- **Dataset entries**
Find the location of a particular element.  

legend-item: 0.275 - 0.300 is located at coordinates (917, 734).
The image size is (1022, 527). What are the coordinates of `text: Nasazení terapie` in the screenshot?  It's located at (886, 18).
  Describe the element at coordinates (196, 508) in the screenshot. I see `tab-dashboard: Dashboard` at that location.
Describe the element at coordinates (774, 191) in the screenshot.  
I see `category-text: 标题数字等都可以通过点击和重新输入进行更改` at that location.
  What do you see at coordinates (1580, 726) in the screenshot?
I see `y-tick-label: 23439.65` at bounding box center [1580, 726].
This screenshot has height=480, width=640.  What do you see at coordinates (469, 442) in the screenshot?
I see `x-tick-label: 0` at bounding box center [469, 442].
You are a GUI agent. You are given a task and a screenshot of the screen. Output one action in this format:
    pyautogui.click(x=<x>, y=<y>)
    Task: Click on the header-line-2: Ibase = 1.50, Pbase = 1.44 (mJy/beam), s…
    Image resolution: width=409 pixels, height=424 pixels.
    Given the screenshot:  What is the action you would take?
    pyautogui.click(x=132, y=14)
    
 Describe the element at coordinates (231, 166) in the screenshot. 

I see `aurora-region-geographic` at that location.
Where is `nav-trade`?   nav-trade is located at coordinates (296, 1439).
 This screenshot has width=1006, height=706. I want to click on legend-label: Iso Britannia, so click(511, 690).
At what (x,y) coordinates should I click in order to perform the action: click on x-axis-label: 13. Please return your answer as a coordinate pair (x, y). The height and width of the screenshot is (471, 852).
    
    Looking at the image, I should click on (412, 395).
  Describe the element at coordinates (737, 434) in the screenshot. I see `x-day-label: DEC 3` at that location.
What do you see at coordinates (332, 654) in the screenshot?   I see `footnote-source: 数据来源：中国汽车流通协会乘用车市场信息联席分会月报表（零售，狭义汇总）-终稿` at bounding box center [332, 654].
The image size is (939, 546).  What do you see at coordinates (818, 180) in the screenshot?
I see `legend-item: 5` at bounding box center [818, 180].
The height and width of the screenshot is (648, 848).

- **What the task requires**
Copy out the records word for word, starting at the line that contains "Describe the element at coordinates (231, 166)" and ending at the line that contains "This screenshot has width=1006, height=706.", including both of those lines.

- **Answer section**
 Describe the element at coordinates (231, 166) in the screenshot. 

I see `aurora-region-geographic` at that location.
Where is `nav-trade`?   nav-trade is located at coordinates (296, 1439).
 This screenshot has width=1006, height=706. I want to click on legend-label: Iso Britannia, so click(511, 690).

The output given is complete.